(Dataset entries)
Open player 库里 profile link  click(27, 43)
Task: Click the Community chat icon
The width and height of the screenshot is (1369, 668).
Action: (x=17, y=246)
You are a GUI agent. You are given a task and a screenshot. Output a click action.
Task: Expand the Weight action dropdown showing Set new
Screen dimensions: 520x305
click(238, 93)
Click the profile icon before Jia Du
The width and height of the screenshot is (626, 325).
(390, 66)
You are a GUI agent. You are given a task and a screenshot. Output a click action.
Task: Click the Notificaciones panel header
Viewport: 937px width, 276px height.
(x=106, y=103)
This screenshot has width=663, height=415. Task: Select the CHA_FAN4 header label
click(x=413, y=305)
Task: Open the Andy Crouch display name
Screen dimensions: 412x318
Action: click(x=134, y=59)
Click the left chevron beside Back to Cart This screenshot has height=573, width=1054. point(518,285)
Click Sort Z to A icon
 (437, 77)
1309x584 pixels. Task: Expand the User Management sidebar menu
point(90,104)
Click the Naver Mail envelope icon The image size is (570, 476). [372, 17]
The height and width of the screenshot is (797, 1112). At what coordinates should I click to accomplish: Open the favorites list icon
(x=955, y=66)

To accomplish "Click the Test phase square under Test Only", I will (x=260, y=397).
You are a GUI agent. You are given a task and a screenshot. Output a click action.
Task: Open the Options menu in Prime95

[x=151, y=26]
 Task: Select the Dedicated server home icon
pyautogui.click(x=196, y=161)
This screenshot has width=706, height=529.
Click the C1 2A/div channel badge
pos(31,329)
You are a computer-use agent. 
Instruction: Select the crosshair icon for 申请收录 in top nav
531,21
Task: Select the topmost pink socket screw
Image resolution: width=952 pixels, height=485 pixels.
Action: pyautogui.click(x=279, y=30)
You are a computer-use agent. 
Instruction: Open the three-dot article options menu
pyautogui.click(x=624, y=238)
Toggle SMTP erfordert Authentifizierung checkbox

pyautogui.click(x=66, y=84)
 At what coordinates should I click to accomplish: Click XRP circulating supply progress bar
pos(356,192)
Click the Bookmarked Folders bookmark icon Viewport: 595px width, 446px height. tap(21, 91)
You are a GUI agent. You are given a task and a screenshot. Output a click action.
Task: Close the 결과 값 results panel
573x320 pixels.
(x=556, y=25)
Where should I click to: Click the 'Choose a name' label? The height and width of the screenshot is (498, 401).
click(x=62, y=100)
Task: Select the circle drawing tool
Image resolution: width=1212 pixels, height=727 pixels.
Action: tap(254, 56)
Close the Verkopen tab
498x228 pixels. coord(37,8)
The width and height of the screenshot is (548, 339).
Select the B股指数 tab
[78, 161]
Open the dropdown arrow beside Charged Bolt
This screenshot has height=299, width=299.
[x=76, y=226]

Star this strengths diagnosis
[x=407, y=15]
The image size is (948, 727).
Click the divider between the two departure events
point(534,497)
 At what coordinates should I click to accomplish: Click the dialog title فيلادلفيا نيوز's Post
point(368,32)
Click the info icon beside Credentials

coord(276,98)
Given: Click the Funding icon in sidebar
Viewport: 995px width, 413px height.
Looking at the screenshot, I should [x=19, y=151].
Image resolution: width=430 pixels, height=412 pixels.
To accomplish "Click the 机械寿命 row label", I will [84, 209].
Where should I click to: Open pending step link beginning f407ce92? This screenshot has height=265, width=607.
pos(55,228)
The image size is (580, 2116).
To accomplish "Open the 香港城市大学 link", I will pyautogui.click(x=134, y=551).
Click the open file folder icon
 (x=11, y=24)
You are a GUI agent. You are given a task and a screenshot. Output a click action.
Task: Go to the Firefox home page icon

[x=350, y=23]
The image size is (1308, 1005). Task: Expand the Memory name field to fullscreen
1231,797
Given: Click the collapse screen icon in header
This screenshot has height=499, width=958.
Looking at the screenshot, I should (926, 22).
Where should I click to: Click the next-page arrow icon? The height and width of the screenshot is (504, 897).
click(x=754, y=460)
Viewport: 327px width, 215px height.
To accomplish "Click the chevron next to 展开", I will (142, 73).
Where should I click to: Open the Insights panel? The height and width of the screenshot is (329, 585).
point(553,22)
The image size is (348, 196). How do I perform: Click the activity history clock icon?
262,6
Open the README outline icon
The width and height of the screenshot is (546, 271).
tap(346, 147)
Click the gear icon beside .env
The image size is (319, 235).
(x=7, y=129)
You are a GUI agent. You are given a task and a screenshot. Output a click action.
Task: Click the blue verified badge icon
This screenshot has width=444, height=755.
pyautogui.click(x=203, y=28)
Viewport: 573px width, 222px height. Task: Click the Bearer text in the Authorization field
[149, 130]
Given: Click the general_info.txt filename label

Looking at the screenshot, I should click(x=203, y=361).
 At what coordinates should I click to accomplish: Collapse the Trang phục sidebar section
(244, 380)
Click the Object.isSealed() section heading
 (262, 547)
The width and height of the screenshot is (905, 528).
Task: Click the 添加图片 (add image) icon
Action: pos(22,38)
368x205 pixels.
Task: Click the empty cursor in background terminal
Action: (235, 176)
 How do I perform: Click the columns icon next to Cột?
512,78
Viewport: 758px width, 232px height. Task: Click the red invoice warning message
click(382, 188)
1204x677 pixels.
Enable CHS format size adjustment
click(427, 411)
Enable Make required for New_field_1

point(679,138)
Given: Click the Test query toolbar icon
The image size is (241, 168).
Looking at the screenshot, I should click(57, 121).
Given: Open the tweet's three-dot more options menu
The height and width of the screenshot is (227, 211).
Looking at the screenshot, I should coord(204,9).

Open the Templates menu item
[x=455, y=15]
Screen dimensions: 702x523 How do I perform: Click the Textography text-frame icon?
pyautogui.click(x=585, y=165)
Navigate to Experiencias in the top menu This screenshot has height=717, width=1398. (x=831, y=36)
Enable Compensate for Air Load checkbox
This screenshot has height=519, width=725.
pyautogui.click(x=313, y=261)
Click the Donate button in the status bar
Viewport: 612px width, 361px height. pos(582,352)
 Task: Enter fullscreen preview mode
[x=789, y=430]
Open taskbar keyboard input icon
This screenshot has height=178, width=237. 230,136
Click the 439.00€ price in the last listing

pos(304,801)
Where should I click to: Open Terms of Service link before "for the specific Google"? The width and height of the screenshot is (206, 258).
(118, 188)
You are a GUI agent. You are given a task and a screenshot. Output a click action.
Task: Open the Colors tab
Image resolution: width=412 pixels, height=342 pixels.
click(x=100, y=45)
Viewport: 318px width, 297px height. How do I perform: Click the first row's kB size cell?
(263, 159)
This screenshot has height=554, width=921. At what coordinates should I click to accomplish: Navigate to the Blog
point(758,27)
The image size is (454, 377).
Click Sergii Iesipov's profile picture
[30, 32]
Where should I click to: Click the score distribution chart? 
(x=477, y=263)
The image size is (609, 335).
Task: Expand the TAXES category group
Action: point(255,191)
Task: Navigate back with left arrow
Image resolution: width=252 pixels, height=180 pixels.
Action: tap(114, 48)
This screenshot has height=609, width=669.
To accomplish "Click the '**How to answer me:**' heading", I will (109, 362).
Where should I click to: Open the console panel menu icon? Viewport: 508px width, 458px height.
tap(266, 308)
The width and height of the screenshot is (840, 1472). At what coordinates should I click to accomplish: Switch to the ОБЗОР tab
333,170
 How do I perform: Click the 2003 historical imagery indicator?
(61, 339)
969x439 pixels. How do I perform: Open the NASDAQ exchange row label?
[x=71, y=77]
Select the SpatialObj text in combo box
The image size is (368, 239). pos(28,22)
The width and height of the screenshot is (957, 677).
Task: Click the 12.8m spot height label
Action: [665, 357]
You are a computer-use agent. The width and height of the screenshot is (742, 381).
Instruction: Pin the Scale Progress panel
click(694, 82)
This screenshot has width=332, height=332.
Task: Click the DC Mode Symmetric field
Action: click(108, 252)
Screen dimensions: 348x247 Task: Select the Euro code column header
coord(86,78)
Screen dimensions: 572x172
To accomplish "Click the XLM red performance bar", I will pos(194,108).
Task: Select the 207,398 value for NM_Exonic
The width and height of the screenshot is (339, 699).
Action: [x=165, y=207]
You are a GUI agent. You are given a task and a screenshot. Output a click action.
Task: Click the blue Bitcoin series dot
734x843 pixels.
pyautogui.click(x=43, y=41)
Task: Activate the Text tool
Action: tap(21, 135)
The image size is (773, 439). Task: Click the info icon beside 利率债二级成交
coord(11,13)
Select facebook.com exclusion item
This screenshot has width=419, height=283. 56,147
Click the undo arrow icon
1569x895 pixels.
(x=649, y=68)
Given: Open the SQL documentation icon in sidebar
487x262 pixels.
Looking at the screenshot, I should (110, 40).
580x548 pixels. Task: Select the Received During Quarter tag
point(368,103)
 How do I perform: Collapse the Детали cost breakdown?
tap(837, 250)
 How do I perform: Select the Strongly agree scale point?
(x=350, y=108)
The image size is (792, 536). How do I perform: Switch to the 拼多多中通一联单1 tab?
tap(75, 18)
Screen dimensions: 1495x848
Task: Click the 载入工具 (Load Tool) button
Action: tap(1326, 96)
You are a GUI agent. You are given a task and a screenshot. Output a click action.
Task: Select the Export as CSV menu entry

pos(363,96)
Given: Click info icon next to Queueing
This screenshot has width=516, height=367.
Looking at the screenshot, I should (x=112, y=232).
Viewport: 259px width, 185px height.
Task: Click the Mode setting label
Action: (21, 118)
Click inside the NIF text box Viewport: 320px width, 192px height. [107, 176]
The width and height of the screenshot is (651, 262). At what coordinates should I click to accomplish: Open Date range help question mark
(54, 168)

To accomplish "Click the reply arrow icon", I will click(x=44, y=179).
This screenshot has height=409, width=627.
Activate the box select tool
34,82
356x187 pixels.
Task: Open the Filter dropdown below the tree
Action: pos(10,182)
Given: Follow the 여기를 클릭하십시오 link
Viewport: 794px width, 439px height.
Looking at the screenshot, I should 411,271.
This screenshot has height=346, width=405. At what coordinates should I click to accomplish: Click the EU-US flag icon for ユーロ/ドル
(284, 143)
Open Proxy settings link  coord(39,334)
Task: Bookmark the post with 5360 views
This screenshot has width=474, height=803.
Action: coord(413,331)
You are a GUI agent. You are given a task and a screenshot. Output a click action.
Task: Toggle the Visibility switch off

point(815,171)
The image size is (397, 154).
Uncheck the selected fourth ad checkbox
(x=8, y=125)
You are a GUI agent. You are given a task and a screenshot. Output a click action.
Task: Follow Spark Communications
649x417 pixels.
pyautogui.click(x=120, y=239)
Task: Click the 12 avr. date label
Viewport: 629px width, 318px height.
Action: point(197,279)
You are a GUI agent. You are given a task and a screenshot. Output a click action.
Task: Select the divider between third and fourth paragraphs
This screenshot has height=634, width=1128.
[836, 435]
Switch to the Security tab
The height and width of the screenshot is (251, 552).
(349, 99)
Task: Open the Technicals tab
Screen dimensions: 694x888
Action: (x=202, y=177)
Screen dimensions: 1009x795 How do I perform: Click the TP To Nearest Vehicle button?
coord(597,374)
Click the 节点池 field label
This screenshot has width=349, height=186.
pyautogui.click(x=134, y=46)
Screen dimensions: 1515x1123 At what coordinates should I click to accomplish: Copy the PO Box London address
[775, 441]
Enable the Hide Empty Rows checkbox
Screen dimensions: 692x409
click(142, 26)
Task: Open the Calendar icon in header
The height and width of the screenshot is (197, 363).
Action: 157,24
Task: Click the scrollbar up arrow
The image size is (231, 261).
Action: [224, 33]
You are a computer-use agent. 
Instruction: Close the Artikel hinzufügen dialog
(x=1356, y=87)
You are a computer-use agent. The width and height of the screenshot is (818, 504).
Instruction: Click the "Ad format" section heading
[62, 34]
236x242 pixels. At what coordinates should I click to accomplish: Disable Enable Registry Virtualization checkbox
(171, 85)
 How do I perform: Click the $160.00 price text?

● **Instructions for the task**
Search the data above for the string "with". Report every line where it is found.

● **Final answer**
Task: Navigate back with left arrow
Task: Bookmark the post with 5360 views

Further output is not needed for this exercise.